Tuesday, 20 November, 2012 , 13:56
The National Intelligence Organisation "can do the talks, we see nothing wrong in that," Erdogan was quoted as telling reporters who asked about such talks with PKK leader Abdullah Ocalan.
"The goal is to solve the problem," he said on his way back to Turkey from Egypt on Monday, according to Hurriyet daily.
Erdogan's comments came after hundreds of Kurdish prisoners ended a 68-day hunger strike on Sunday, following an appeal by Ocalan, who said the action had achieved its goal.
The prisoners were demanding a lifting of the ban on the use of the Kurdish language in courtrooms, as well as better conditions for Ocalan.
Erdogan's ruling Justice and Development Party (AKP) submitted last week a bill to the parliament to allow the Kurdish language in court, a move Erdogan says was not a concession to hunger strikers.
Ocalan is allowed to have visits from his family, which relays his messages to the public, but his lawyers have been denied visits for almost two years, as Ankara accuses them of carrying messages to Kurdish rebel top brass.

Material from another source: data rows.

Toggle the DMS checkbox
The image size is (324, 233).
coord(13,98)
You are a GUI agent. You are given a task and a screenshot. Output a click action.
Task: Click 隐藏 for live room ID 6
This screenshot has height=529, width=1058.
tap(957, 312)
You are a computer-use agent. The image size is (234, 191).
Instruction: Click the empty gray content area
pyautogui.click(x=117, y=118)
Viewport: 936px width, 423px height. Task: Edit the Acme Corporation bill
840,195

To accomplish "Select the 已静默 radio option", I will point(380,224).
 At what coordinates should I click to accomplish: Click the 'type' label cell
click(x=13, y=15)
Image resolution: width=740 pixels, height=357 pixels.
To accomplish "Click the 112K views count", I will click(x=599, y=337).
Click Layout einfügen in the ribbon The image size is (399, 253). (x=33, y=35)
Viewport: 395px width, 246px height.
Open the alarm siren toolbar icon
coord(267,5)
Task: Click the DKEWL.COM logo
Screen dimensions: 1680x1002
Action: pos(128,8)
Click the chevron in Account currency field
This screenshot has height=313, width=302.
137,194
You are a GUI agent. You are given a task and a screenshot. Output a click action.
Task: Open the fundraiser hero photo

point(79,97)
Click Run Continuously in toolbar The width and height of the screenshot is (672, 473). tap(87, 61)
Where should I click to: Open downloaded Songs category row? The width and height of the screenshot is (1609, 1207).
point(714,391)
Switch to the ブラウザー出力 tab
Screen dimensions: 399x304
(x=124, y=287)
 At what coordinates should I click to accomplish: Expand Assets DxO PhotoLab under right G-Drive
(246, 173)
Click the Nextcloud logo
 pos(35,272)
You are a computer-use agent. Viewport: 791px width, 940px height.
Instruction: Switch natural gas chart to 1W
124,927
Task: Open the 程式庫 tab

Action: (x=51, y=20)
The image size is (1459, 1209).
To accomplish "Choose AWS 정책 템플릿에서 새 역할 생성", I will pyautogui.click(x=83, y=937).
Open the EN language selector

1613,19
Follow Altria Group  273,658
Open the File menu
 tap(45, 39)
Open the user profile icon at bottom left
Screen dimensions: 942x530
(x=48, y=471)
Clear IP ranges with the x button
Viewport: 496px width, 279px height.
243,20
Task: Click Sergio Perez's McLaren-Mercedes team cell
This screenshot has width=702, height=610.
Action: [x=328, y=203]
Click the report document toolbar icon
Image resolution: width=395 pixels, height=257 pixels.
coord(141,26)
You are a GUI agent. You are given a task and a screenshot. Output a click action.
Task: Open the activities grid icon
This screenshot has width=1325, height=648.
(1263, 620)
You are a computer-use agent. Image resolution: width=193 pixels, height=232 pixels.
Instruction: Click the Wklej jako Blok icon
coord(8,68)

After a decade behind bars, Ocalan is still a respected figure for Turkey's Kurdish majority, although his influence in the hawkish wings of Kurdistan Workers' Party (PKK) is believed to have diminished.
"It was him (Ocalan) who requested to talk. Of course we will not give up the authority to use the tools we have in our hands," Erdogan told reporters.
Ocalan's call to prisoners fueled hopes that a fresh settlement could be negotiated through him and talks could start again between the state and the rebels waging a bloody insurgency against Ankara since 1984.
Ankara initiated clandestine talks with the prominent figures of the rebel group in 2009 to negotiate peace, but the talks failed.
The deadlock further increased the bloodshed in Turkey, where some 45,000 people, most of them Kurds, have been killed in the nearly three-decade-old conflict.
Ocalan was charged with treason and sentenced to hang in 1999 but the sentence was commuted to life in prison in 2002 after Ankara abolished the death penalty.